Very delicious and very tempting!

lschofield profile image

lschofield  says:
3 months ago

I will try this out. The best curry recipes online are the personal ones from what I've seen. In addition to turmeric and coriander, I find that curry leaves, cardamom, cumin, fenugreek and asafoetida really add that 'authentic' Indian taste. Serve it with some Basmati rice, mint and sweet mango chutney and you're off!

Thanks for the recipe! I'll try it out tonight!

fishskinfreak2008 profile image

fishskinfreak2008  says:
3 months ago

Wow. This looks fabulous. I'm getting hungry

lschofield profile image

lschofield  says:
3 months ago

It was delicious!

I used: 2 medium yellow onions, 1-inch piece of ginger, 1-inch piece of lemongrass, 3 cloves garlic, 1 jalapeno, 1 serrano, about 15 curry leaves, 2 tsps. mint leaves, 2 1/2 tsp. mustard seeds, 1 1/2 tsp. turmeric, 1 1/4 tsp. coriander, 1 1/4 tsp. cumin, 1 1/4 tsp. fenugreek powder, pinch of asafoetida, 2 ground cloves, 2 ground cardamom pods, 1 1/2 tsp. cayenne pepper, 1 tsp. salt, 1 tsp. black pepper, 3 chopped tomatoes, maybe 1 1/2 pounds cubed potatoes, 1 1/2 cups raisins, 2 heaping tbsp. plain yogurt and maybe 1/4 to 1/2 cup coconut milk.

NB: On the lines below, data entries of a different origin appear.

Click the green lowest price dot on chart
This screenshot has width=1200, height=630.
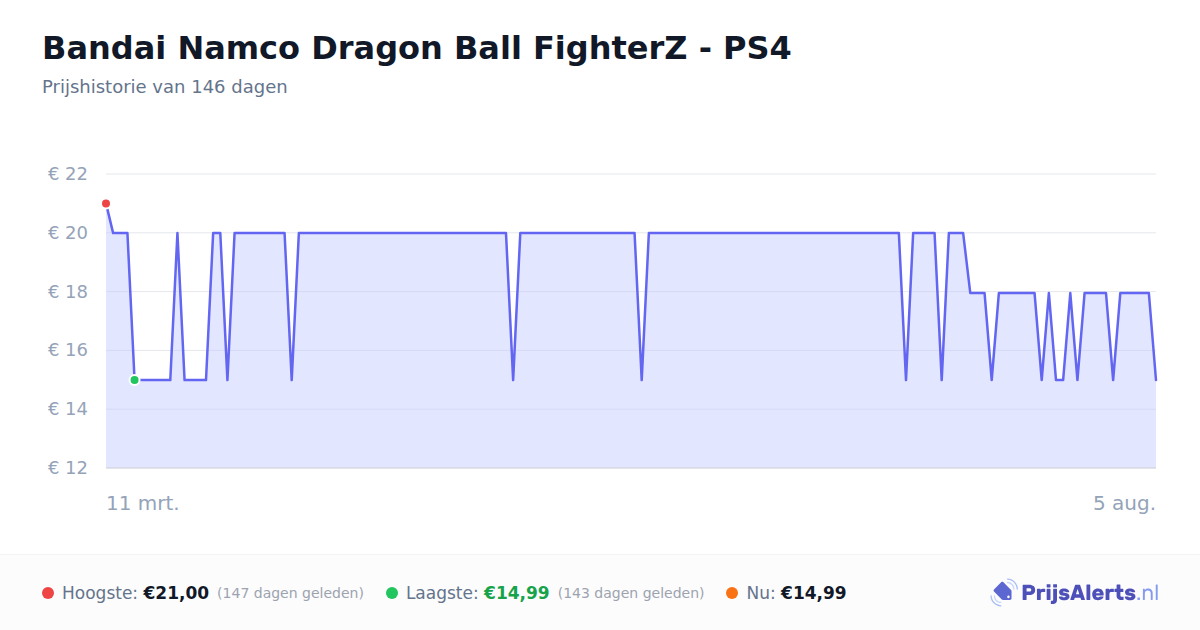134,380
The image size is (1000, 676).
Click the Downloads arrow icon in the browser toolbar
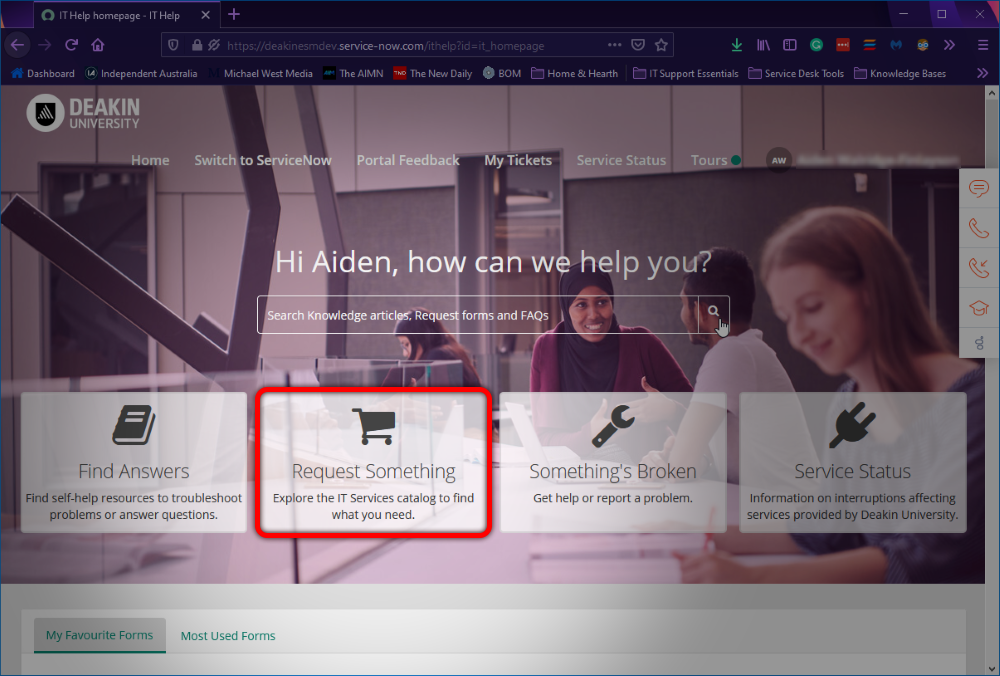[737, 44]
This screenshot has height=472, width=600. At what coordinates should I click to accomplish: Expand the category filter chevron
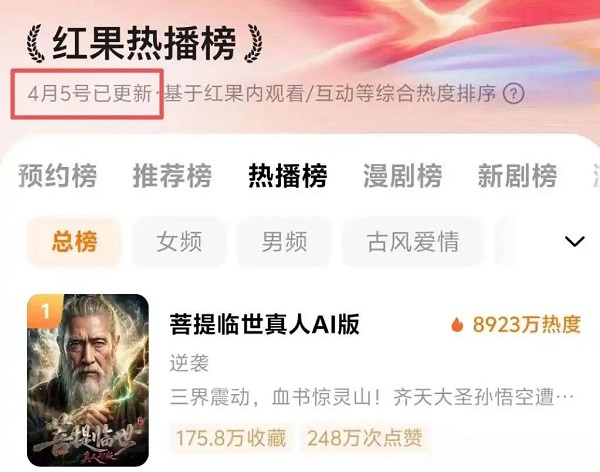tap(574, 242)
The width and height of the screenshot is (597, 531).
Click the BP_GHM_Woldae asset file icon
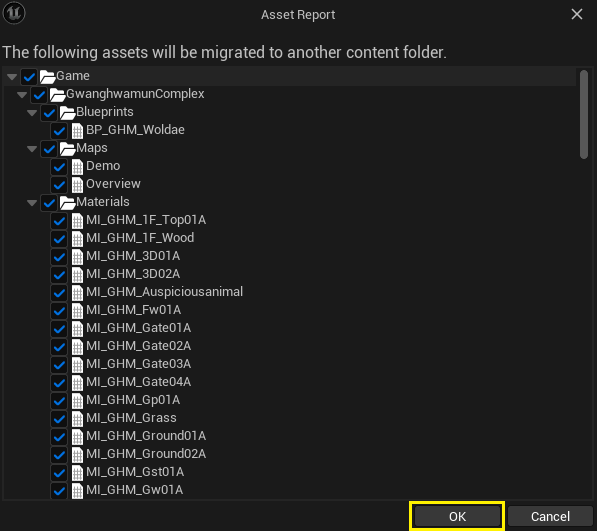pyautogui.click(x=77, y=131)
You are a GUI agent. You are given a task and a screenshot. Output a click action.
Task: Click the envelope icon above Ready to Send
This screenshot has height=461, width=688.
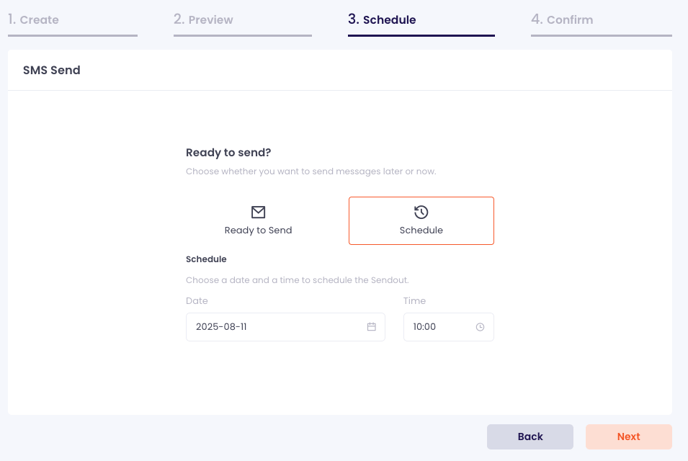pyautogui.click(x=258, y=212)
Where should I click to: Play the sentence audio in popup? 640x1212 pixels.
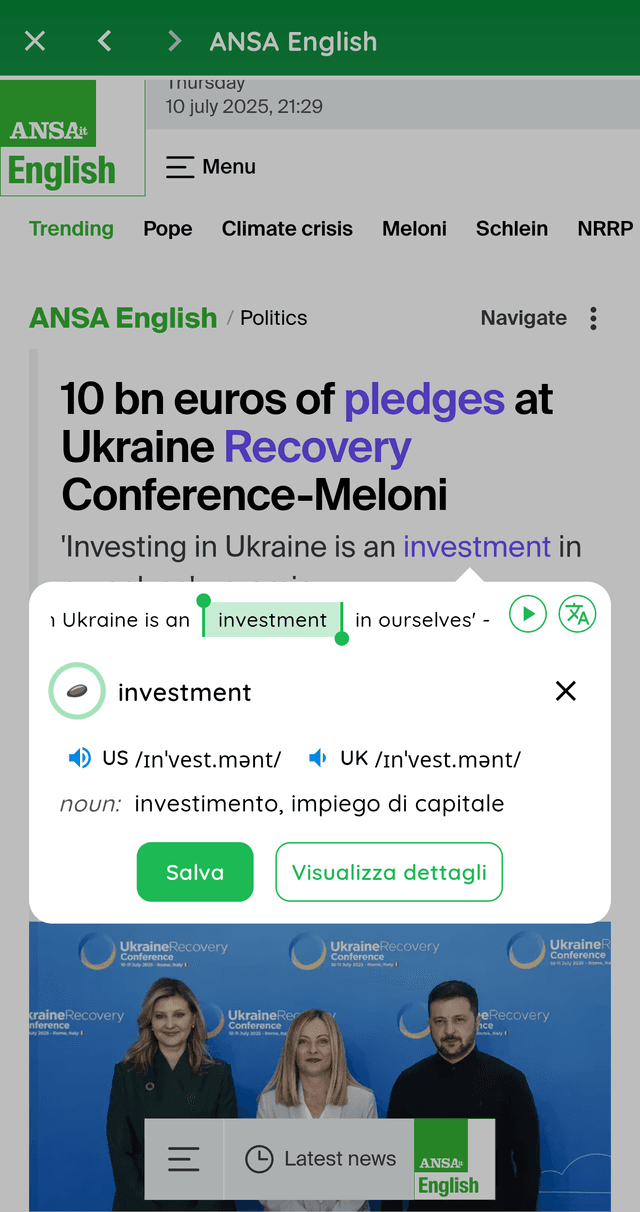tap(528, 614)
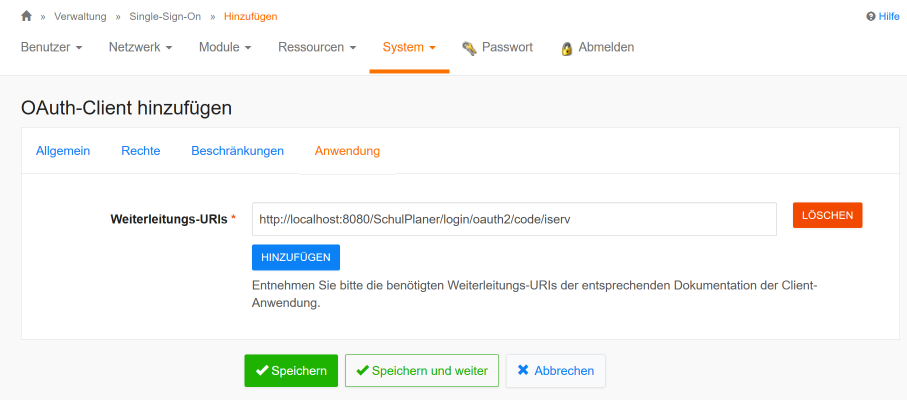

It was a little hot, but not like a vindaloo. This would easily serve 6 or more people as I prepared it - good quantity to cook if you want to freeze a portion for the future.

Served over steamed basmati rice with mint chutney and sweet mango chutney. Will definitely make again! Thanks for the tips - I've never mixed yogurt and coconut milk in my curry before!